A robust new phylogenetic tree resolves many long-standing issues in primate taxonomy. The genomes of living primates harbor remarkable differences in diversity and provide an intriguing context for interpreting human evolution. The phylogenetic analysis was conducted by international researchers to determine the origin, evolution, patterns of speciation, and unique features in genome divergence among primate lineages. This evolutionary history will be published on March 17 in the open-access journal PLoS Genetics.
The authors sequenced 54 gene regions from 186 species spanning the primate radiation. The analysis illustrates the importance of resolving complex, species-rich phylogenies using large-scale comparative genomic approach. Patterns of species and gene sequence evolution and adaptation relate not only to human genome organization and genetic disease sensitivity, but also to global emergence of zoonoses (human pathogens originating from non-human disease reservoirs), to mammalian comparative genomics, to primate taxonomy and to species conservation.
To date, available molecular genetic data applied to primate systematics has been informative, but limited in scope and constrained to just specific subsets of taxa. Now, a team of international researches from the US, Brazil, France and Germany, have provided a highly robust depiction of the divergence hierarchy, mode and tempo governing the extraordinarily divergent primate lineages. The findings illustrate events in primate evolution from ancient to recent and clarify numerous taxonomic controversies. Ongoing speciation, reticulate evolution, ancient relic lineages, unequal rates of evolution and disparate distributions of genetic insertions/deletions among the reconstructed primate lineages are uncovered.

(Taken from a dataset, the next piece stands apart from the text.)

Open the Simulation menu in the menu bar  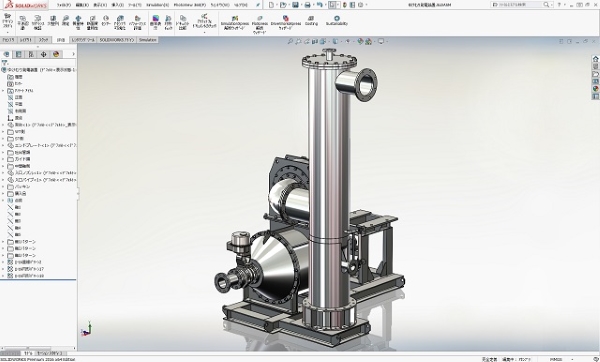pos(158,5)
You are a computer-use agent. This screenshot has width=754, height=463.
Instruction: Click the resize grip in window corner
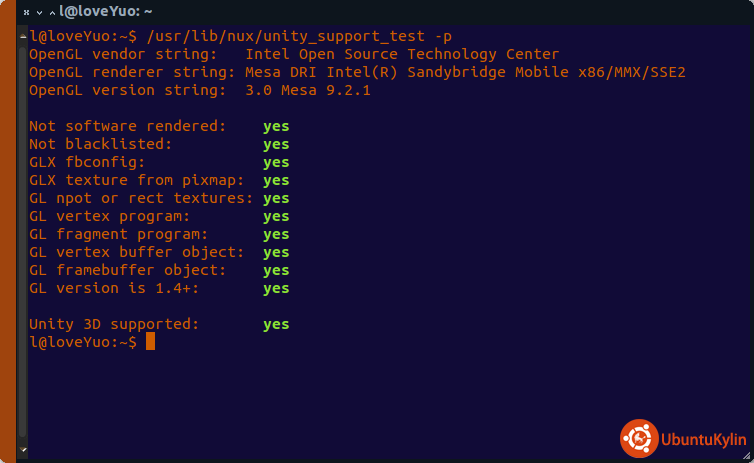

The authors said: "Advances in human biomedicine, including those focused on changes in genes triggered or disrupted in development, resistance/susceptibility to infectious disease, cancers, and mechanisms of recombination and genome plasticity, can not be adequately interpreted in the absence of a precise evolutionary context or hierarchy. Resolution of the primate species phylogeny here provides a validated framework essential in the development, interpretation and discovery of the genetic underpinnings of human adaptation and disease."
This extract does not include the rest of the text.